What you are asked to do
Retype the listing exactly, so that the copy matches it line for line.

*** Block opens ***

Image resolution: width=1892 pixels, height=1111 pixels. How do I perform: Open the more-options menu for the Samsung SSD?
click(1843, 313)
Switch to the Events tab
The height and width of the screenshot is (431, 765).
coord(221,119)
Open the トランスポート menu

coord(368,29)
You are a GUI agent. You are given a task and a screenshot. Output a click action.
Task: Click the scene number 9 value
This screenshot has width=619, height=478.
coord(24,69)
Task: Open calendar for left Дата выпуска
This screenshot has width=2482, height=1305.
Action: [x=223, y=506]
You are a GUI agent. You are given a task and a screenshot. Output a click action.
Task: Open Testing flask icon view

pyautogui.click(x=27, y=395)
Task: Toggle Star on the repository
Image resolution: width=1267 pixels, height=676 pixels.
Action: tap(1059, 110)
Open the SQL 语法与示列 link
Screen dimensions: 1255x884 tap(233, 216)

*** Block closes ***

Task solution
Image resolution: width=1892 pixels, height=1111 pixels. How do I perform: Open the more-options menu for the Samsung SSD?
click(1843, 313)
Switch to the Events tab
The height and width of the screenshot is (431, 765).
coord(221,119)
Open the トランスポート menu

coord(368,29)
You are a GUI agent. You are given a task and a screenshot. Output a click action.
Task: Click the scene number 9 value
This screenshot has width=619, height=478.
coord(24,69)
Task: Open calendar for left Дата выпуска
This screenshot has width=2482, height=1305.
Action: [x=223, y=506]
You are a GUI agent. You are given a task and a screenshot. Output a click action.
Task: Open Testing flask icon view

pyautogui.click(x=27, y=395)
Task: Toggle Star on the repository
Image resolution: width=1267 pixels, height=676 pixels.
Action: tap(1059, 110)
Open the SQL 语法与示列 link
Screen dimensions: 1255x884 tap(233, 216)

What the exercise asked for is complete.